In short: even single threaded dynamic validation can have a noticeable performance impact. The bare minimum you need to be competitive with Rust and remain safe is distinct single-threaded and multithreaded dynamic mechanisms, together with the ability to reject code that misuses them at compile time; these mechanisms can only handle aliasing tracking and do not replace the functionality of lifetimes, which can only be relaxed using unique ownership, reference counting, or leaking data. Static thread safety verification would thus need to be restricted to data without references. Given all this, I believe that the only way to make everything work dynamically would be to disallow first-class references entirely in C++. That would break almost all C++ code in the wild, and would make its runtime model comparable to that of Swift. Common tricks to get around reference counting in Rust (like arenas) would necessarily have a large performance impact in this model, and would probably not be used much. Modern or not, C++ doesn't encourage writing code in this way.
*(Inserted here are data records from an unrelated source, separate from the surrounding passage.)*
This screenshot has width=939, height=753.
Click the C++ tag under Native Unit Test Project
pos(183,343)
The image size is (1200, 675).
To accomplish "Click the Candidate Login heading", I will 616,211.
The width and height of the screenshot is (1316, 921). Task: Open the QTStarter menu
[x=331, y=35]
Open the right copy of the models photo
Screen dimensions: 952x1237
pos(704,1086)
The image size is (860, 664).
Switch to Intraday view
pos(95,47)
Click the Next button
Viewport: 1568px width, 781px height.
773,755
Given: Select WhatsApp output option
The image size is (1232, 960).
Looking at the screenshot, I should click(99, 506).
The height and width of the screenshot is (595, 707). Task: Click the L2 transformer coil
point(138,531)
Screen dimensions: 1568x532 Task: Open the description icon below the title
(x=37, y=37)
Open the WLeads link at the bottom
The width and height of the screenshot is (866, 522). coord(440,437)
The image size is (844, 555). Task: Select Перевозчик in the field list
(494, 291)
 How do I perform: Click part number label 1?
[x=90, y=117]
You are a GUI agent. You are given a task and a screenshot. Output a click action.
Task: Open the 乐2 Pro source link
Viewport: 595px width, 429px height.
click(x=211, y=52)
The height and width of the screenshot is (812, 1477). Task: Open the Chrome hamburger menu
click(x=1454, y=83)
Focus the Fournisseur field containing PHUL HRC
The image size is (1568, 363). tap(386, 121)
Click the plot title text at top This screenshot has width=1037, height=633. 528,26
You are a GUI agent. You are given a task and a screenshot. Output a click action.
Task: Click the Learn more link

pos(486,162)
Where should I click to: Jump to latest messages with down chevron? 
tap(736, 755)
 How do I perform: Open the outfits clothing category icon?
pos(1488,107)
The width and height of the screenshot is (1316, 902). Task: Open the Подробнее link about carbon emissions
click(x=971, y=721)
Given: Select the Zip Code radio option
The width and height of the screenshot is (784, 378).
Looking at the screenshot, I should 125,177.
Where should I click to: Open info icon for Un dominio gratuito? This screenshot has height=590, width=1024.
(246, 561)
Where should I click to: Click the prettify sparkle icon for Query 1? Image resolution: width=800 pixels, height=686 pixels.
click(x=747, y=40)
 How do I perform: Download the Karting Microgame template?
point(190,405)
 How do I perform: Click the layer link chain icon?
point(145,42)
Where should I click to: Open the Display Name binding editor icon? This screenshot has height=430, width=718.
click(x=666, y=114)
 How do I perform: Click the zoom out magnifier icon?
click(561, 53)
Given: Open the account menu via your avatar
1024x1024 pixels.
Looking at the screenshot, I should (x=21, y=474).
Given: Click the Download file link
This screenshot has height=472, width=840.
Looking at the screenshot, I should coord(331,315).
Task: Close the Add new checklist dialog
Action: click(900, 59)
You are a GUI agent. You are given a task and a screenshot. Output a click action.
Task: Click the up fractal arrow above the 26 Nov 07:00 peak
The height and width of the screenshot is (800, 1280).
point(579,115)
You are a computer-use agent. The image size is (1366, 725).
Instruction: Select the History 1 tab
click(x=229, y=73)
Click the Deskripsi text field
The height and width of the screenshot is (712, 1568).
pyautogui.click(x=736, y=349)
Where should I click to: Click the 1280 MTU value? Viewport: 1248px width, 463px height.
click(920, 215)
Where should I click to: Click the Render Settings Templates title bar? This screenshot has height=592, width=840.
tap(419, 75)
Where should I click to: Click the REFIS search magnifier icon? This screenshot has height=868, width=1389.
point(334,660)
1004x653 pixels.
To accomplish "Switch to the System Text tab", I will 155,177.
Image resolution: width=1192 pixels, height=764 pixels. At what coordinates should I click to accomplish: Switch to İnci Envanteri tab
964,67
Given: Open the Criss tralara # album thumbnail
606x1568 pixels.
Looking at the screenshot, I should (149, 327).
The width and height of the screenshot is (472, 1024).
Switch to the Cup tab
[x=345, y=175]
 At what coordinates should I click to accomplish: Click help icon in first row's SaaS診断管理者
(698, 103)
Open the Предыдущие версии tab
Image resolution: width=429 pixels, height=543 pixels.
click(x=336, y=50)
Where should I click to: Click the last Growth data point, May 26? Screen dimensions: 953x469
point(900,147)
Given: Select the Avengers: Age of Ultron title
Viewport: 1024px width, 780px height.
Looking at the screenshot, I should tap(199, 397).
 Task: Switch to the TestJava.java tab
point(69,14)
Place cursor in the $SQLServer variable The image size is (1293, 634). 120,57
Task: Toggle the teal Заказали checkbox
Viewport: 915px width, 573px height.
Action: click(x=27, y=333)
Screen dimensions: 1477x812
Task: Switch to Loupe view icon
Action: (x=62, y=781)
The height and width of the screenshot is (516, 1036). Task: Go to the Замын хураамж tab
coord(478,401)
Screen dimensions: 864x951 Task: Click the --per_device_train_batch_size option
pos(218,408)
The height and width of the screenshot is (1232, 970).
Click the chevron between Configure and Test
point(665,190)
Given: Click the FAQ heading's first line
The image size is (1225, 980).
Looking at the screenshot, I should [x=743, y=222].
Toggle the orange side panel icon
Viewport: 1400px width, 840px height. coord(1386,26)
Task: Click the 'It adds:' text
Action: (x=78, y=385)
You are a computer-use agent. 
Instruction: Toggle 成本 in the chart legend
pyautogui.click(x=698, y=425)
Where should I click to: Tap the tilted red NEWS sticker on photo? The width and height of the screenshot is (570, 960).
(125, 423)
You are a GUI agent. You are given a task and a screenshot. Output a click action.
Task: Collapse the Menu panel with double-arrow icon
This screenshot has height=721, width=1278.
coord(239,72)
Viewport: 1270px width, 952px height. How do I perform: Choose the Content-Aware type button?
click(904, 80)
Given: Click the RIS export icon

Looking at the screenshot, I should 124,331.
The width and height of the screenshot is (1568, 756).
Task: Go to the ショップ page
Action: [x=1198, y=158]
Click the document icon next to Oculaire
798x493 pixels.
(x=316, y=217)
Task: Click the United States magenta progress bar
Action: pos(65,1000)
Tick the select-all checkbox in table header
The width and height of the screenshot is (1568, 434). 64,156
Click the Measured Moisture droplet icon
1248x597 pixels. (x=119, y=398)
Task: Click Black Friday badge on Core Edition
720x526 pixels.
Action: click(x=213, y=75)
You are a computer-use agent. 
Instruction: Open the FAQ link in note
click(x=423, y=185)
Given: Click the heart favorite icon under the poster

> Well, sure, but that's something that could be done by a linting tool without any significant loss of functionality, so far as I can see.

It can't be done by a linting tool, because a linting tool has no idea whether a particular use of unsafe code is well-encapsulated or not. The only way we know how to prove this right now is using formal verification, so we assert safety of such code with manual annotations. I really should have mentioned the alternative as "declare everything that isn't allowed to use unsafe code as `untrusted`" because that's the actual alternative; marking well-encapsulated unsafe code as trusted is actually how things work today. I hope you can see why having the default be "trusted" is not a satisfactory alternative for a language that wants the default to make writing safe code easier than writing unsafe code; you should have to opt into being able to shoot yourself in the foot, and it should be easy to find code that claims to be upholding invariants.

foldr · on April 8, 2018

>Frankly: Joe Coder isn't implementing a linked list in Rust

Not so sure about that. I wrote a parse tree transformer in Rust and wanted to write a mutable iterator for my parse tree. That requires unsafe code. So you don't have to be doing anything particularly esoteric to require a small amount of unsafe code. Writing a small amount of unsafe code is not the end of the world, of course. I am not saying that this is a major flaw in the language.

Re catching iterator invalidation at runtime, I should have said explicitly that I was not claiming that this is as good as catching it at compile time.

>It can't be done by a linting tool, because...

I meant that the functionality provided by the 'unsafe' keyword itself could be enforced by a linting tool. (E.g. any block that uses one of the unsafe operations must contain a comment saying 'unsafe code here'.) If this isn't the case, I must have some fundamental misunderstanding about what the unsafe keyword does. The Rust docs suggest that it simply enables a small number of unsafe operations such as pointer arithmetic.

Jweb_Guru · on April 9, 2018

Well, it's pretty trivial, but there are a few subtleties. Keep in mind that unsafe has another meaning when attached to a function type or trait, which interacts with the type system. That can have surprising but necessary consequences (such as not being able to pass an unsafe function as an argument where a closure with the same signature is expected). But yeah, it's not really a first class type and it has deliberately simple semantics, so if you just want to replicate the exact functionality of unsafe in Rust you could probably do it as a lint (though for stylistic and ideological reasons I don't think Rust would ever consider doing so).